The Idea
As one of the new graduates in the company, we (Alex, Ethan, and myself (Max)) worked on an orientation project as a team. This was a tool to load pdfs and use machine learning techniques to analyze and categorize the pages into one of a predetermined number of types.
The types we decided should be identified were Word documents, PowerPoint presentations, and Excel spreadsheets. If the tool categorized images incorrectly we also wanted to be able to correct and retrain the model to improve overall accuracy.
This project was intended to introduce us to working in a scrum environment as well as help us get to grips with the Mako™ Core SDK, WPF, C# and good development practices.
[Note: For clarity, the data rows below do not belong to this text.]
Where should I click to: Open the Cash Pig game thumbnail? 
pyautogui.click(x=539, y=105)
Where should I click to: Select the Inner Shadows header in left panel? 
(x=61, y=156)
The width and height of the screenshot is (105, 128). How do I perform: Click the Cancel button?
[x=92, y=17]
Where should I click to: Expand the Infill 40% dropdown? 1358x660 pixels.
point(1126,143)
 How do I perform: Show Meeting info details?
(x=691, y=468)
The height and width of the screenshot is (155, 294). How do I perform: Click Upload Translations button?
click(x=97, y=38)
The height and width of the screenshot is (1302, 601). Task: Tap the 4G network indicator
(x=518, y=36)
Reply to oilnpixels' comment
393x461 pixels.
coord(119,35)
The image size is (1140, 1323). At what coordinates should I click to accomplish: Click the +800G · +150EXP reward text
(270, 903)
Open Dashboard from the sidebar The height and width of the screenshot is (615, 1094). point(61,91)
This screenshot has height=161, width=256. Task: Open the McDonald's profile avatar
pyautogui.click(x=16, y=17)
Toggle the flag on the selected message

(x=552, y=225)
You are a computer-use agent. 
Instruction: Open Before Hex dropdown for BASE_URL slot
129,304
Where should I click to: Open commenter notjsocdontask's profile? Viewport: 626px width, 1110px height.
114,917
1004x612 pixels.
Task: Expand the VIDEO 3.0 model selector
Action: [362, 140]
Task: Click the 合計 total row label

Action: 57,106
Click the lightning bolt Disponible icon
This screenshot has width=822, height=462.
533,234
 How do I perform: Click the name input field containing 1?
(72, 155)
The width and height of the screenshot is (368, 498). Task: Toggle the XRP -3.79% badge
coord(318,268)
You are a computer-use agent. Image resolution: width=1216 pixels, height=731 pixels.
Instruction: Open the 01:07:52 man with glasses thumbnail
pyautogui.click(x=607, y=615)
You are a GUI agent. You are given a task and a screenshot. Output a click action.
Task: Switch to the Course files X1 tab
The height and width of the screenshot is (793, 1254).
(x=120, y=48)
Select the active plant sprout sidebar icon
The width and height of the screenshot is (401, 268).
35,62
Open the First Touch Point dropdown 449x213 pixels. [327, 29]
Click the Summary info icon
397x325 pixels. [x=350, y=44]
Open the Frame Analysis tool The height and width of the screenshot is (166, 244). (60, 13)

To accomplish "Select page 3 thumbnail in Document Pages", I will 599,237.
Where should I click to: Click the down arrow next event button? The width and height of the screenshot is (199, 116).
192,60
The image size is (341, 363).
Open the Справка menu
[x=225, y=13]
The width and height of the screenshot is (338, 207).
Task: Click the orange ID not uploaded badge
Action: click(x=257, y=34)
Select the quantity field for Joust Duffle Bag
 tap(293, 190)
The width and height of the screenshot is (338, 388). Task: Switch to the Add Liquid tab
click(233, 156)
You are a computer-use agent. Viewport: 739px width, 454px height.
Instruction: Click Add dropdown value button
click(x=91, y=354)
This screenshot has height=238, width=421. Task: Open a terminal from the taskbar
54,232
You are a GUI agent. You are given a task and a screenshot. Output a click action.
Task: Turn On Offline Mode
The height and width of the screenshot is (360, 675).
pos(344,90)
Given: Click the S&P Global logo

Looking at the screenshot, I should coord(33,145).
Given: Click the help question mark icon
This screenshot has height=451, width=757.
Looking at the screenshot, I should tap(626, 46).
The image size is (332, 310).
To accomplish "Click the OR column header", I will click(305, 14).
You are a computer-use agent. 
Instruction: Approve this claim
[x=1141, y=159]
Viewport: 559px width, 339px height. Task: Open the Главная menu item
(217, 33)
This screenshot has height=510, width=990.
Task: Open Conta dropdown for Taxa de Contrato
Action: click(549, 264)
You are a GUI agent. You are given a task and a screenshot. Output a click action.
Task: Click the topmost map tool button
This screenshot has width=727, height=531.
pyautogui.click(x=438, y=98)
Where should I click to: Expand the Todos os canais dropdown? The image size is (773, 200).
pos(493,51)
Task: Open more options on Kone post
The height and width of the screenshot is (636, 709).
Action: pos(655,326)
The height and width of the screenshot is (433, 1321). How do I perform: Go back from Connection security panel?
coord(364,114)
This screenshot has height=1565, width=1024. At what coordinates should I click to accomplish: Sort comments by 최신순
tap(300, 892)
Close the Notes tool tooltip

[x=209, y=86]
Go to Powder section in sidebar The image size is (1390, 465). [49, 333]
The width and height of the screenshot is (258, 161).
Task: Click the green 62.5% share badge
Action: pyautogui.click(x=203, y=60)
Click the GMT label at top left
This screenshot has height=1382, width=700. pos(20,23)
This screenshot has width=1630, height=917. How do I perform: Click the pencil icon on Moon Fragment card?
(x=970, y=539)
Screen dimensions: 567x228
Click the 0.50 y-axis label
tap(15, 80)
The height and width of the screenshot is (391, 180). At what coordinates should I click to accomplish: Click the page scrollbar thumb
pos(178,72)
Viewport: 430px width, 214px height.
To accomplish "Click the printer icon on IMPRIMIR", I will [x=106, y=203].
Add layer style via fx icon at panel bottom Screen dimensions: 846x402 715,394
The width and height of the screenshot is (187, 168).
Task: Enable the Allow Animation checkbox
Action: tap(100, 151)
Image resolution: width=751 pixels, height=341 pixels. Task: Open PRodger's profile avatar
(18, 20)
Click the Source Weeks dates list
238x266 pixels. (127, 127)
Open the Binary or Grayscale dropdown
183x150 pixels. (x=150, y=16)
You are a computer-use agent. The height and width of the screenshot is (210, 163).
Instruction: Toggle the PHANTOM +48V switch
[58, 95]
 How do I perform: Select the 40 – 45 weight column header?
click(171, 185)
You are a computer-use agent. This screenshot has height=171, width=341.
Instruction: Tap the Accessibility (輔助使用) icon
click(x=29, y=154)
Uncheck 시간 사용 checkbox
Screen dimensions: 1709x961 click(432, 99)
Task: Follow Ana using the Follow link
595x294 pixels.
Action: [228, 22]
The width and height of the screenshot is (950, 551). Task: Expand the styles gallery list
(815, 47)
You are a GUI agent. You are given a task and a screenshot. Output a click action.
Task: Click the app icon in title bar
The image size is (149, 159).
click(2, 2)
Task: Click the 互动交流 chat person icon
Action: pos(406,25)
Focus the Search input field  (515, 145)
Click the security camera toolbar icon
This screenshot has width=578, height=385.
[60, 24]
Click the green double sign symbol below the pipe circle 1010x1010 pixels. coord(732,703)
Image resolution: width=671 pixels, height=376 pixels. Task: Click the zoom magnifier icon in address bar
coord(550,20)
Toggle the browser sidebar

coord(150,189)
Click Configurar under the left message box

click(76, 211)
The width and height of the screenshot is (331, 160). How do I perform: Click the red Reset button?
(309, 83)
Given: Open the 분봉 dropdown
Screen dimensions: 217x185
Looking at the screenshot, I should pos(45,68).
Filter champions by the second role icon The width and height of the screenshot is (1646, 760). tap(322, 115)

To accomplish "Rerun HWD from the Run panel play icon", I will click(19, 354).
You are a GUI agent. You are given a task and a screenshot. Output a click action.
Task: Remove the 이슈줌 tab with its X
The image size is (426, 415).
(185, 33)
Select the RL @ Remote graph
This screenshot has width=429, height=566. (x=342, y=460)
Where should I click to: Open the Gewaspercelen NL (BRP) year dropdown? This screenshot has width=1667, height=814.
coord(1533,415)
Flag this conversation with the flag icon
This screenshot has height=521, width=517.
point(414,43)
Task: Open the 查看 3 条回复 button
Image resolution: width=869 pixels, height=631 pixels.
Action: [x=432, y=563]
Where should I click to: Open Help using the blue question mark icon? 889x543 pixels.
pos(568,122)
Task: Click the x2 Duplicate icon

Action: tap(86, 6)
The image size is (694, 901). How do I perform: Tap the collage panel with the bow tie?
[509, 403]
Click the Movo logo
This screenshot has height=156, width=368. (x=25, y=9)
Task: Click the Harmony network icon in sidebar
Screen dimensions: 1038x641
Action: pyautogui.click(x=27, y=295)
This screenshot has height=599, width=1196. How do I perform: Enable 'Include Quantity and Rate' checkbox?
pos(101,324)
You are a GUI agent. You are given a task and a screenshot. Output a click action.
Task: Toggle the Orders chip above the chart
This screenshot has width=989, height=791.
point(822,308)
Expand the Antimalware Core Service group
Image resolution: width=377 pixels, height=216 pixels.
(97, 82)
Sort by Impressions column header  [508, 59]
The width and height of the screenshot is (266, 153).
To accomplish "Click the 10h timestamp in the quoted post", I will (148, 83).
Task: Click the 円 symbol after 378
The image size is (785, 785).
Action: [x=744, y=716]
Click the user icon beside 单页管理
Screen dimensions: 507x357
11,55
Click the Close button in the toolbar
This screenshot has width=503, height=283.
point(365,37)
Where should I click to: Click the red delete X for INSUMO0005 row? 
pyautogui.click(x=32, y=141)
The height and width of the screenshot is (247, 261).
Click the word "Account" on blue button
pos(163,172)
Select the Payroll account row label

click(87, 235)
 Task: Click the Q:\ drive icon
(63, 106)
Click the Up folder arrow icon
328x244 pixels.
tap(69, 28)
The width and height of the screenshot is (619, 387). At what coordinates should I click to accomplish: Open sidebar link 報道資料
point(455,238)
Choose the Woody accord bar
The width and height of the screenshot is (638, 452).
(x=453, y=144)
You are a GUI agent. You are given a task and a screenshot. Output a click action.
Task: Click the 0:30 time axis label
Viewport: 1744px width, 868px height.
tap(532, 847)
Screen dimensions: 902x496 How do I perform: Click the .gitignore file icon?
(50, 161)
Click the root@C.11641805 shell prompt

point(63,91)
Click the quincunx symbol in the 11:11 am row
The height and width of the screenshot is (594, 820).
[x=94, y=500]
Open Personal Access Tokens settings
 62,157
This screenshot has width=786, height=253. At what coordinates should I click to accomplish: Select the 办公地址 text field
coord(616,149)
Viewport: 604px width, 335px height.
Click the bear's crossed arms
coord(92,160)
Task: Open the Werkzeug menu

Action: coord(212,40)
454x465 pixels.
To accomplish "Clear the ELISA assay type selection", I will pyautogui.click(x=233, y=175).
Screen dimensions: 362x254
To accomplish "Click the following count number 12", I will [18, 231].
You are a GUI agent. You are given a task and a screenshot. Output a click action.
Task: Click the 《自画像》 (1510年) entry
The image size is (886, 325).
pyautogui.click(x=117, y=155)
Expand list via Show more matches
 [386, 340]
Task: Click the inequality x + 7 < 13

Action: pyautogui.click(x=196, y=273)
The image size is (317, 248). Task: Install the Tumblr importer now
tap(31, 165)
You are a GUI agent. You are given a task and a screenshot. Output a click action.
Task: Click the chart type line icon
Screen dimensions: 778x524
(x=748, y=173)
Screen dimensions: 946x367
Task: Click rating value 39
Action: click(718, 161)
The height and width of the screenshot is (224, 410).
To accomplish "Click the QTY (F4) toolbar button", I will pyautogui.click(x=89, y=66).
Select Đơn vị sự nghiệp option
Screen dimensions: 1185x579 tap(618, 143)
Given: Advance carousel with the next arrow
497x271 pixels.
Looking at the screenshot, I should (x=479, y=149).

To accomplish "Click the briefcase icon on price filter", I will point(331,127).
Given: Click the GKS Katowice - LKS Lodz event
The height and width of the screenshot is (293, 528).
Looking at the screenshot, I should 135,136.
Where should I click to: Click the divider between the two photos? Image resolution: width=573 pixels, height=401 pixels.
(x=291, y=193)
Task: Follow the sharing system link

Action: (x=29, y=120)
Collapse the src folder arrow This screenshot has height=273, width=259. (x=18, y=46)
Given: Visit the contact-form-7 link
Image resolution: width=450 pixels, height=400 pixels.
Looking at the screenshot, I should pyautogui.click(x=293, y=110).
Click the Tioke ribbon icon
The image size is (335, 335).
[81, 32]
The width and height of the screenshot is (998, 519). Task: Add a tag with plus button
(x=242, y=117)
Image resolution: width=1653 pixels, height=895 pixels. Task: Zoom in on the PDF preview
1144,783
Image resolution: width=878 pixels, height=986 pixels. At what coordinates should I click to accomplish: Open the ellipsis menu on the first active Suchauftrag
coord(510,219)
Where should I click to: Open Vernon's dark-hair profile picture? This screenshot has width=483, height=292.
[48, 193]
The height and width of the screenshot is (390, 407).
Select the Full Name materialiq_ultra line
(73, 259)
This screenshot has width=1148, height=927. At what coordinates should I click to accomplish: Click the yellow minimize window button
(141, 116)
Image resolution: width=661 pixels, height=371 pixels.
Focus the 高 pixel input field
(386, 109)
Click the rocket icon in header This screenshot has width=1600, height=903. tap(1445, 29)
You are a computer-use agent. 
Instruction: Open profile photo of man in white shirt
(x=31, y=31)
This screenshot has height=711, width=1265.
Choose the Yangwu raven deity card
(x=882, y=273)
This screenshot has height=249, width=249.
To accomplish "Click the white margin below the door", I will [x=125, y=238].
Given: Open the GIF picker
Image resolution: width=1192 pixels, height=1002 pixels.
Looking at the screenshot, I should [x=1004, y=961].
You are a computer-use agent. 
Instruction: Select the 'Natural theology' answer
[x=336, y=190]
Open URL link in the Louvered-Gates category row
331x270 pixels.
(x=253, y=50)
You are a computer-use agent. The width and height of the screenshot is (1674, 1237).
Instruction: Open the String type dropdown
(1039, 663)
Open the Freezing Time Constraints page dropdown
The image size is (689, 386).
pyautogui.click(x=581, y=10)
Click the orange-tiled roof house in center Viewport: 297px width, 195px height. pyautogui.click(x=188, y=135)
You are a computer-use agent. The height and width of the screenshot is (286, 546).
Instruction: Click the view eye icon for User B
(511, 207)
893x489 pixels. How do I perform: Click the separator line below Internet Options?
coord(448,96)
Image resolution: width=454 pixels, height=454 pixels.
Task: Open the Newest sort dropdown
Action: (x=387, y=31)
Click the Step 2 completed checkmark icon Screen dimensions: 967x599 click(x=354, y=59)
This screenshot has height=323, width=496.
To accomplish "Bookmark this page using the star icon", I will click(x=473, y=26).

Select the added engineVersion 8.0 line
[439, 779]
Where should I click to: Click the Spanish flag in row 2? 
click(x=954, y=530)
We did this project in particular because all of us thought it would be of interest and possibly useful, and I especially had a specific interest in machine learning and its applications, so I was very enthusiastic!
The Application
The tool is called the Artificial Intelligence PDF Analyzer and Categorizer (AIPAC).
AIPAC is simple to use: you simply select a folder containing one or more pdf files using the browser at the top of the UI and then hit Analyze. The application will then use the Mako SDK to generate an image from the first page in each PDF. Next, a model will then use image classification to predict what label best fits the first page of the pdf and display it in the table along with the prediction accuracy.
If this label is known to be incorrect the user can select the correct label from the dropdown menu in the table, and then select Retrain Model. This adds an image of the pdf to the training data of the model, with the correct label, and then rebuilds the model to improve its accuracy in future.
The application also includes the option to export or import models to/from disk, as well as to train an entirely new model based on a new library of training images (in the correct format). These options are all accessed through the Model menu.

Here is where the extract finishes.